_Work instructions_
Take nothing but the lines from the one with "Where should I" through the one with "Click the Vikalp Status No value" in the entries below, both ends kept, and return them exactly with pictures left out.

_Information_
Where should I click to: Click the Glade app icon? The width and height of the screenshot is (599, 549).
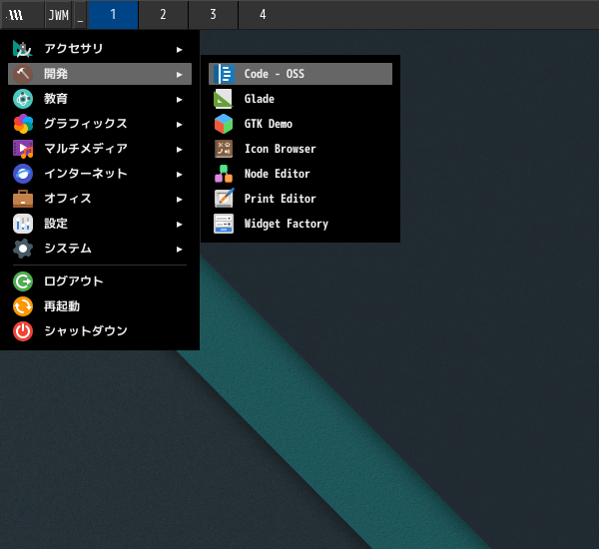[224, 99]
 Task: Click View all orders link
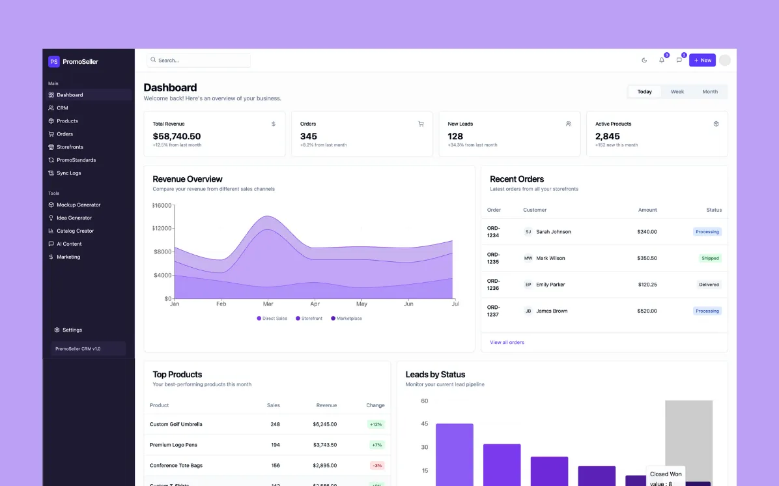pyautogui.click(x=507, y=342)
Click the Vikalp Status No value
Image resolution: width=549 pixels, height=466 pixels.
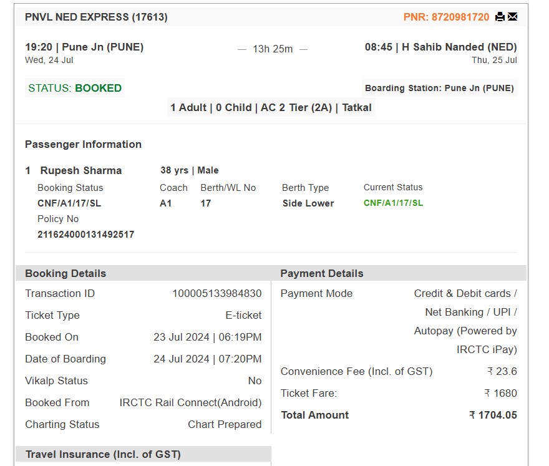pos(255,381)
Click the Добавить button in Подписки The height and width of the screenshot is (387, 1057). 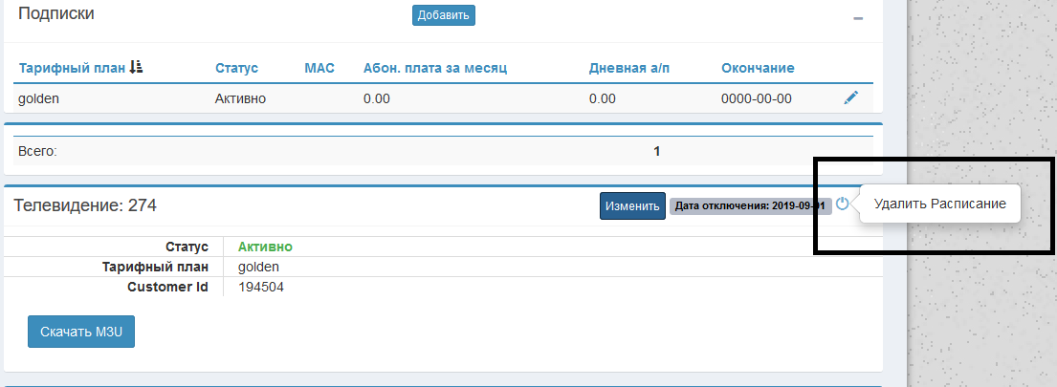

---

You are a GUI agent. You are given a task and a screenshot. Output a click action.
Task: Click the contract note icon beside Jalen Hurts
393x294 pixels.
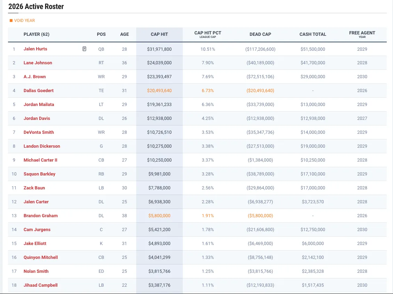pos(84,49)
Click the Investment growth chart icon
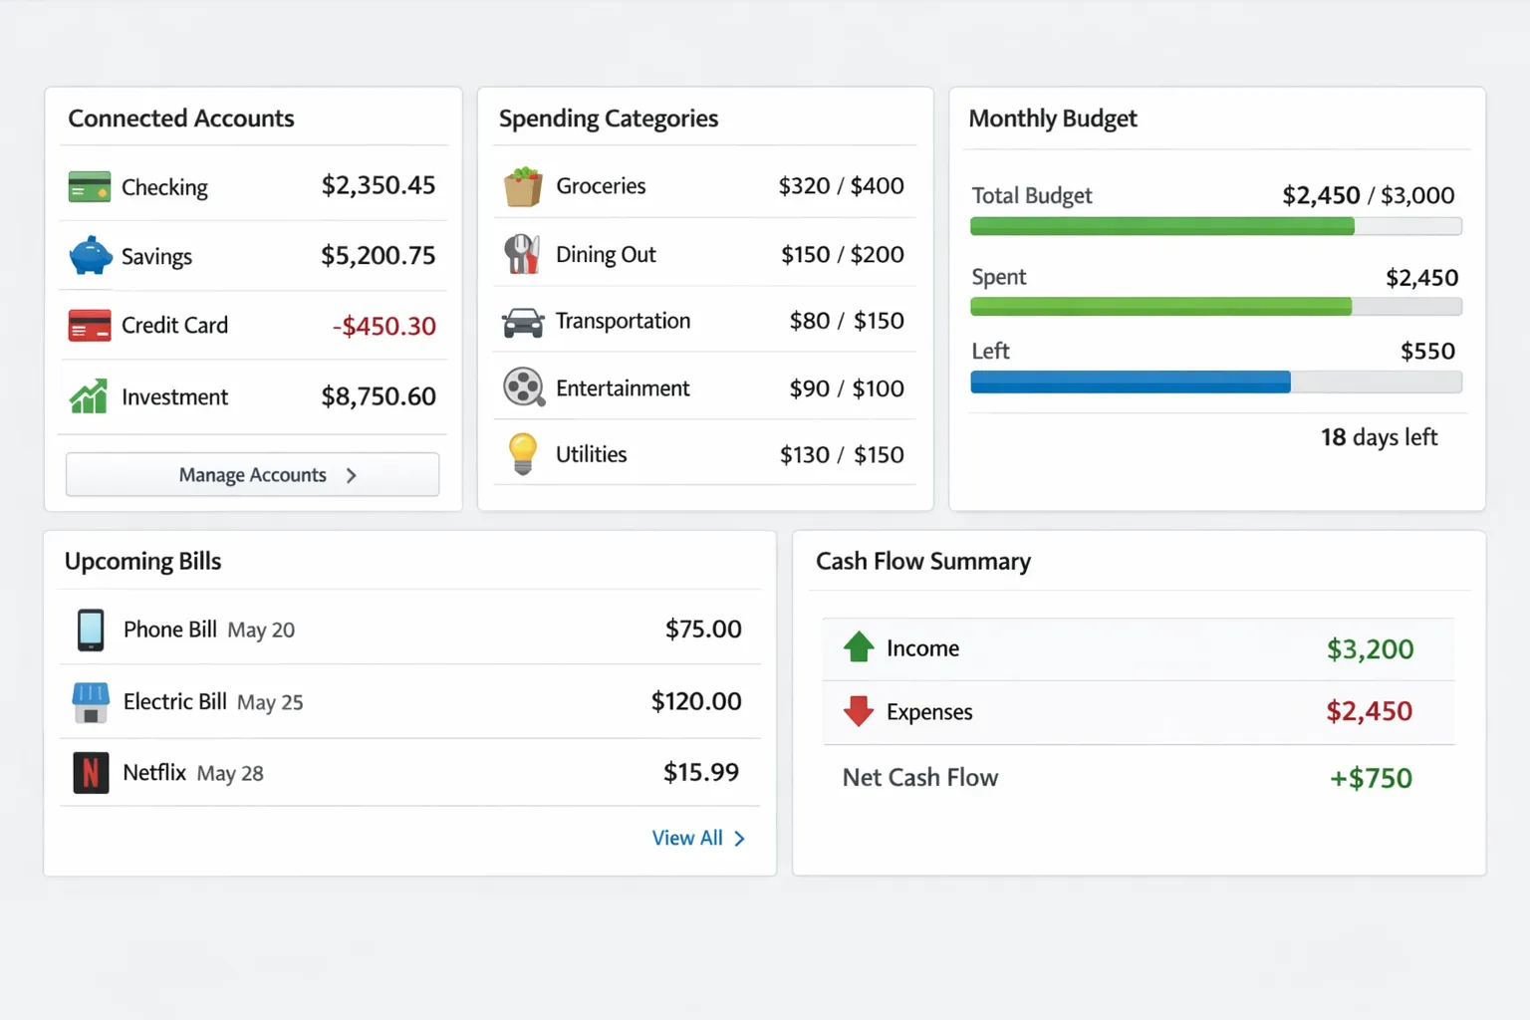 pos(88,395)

_Exercise output_
Where should I click to: Click the Glade app icon? The width and height of the screenshot is (599, 549).
[224, 99]
 Task: Click View all orders link
pyautogui.click(x=507, y=342)
Click the Vikalp Status No value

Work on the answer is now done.